Health system efficiency analysis

In the context of Health System Performance Assessment (HSPA), efficiency analysis focuses primarily on technical efficiency, that is, how well available inputs are converted into service outputs and health outcomes, while accounting for differences in population need and contextual conditions. Efficiency analysis supports comparison within countries and also help in making international comparisons.
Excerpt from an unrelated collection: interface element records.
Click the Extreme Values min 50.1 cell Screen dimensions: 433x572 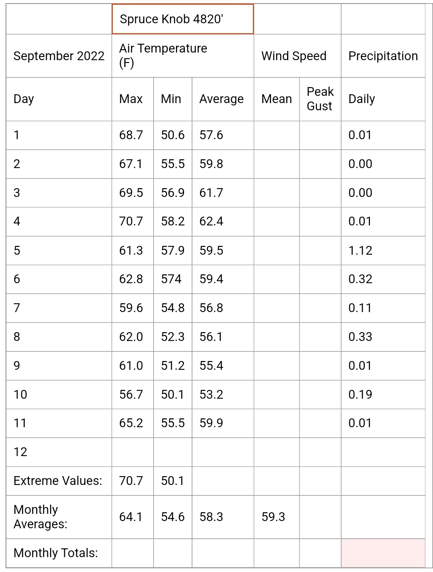click(172, 481)
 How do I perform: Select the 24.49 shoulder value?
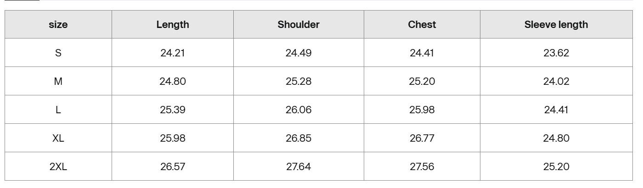(299, 53)
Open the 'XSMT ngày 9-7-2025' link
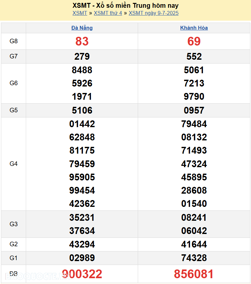The width and height of the screenshot is (251, 284). click(x=154, y=13)
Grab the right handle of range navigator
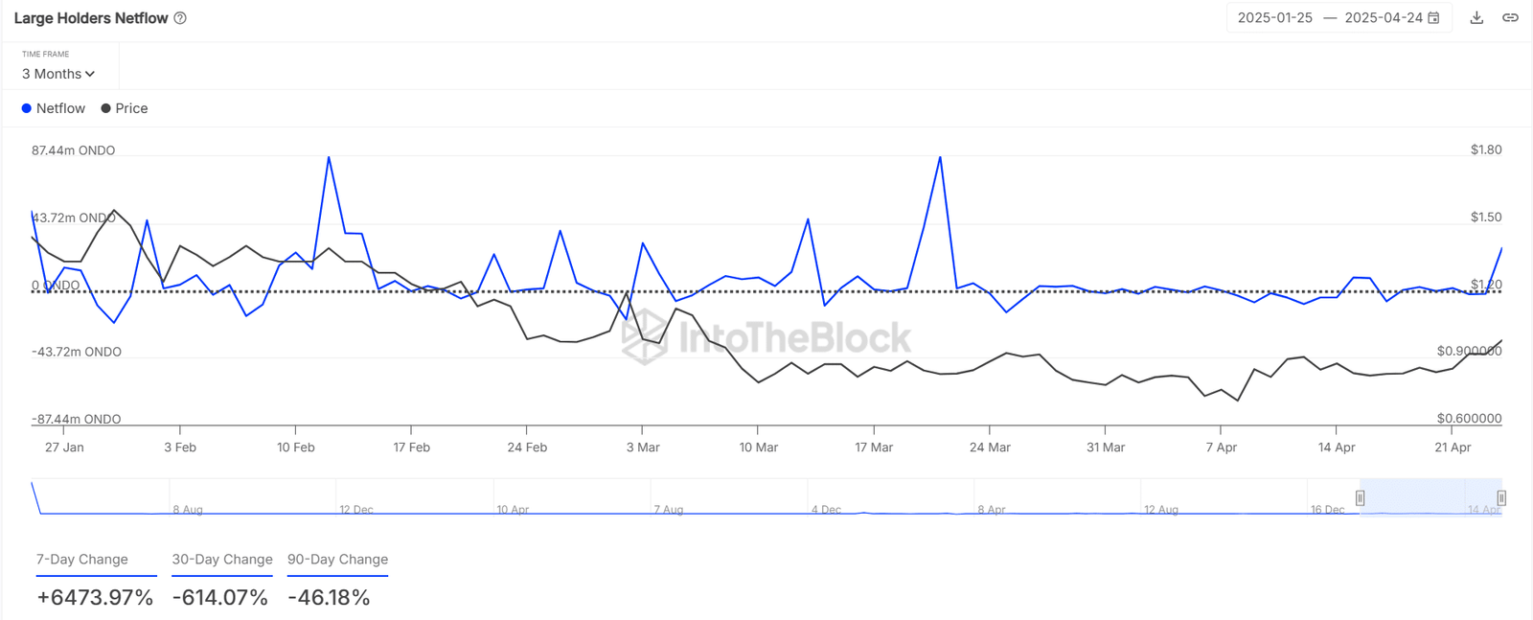 [1501, 498]
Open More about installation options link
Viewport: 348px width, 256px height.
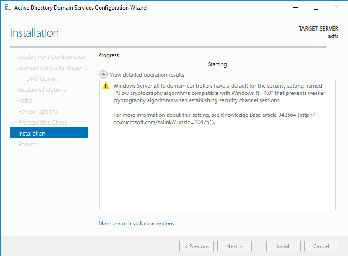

Identifying relative performance patterns, highlight positive deviants and flag underperformers.

Key analytical approaches

Descriptive benchmarking

Provides initial overview of efficiency patterns. Scatter plots of service access or coverage (or effective coverage) against key health system inputs (e.g. health workforce per capita).

This approach does not account for contextual differences.

Data Envelopment Analysis (DEA)

Non-parametric method comparing health system units to best performing peers in the dataset. Measures technical efficiency as the ability to maximize outputs given available inputs.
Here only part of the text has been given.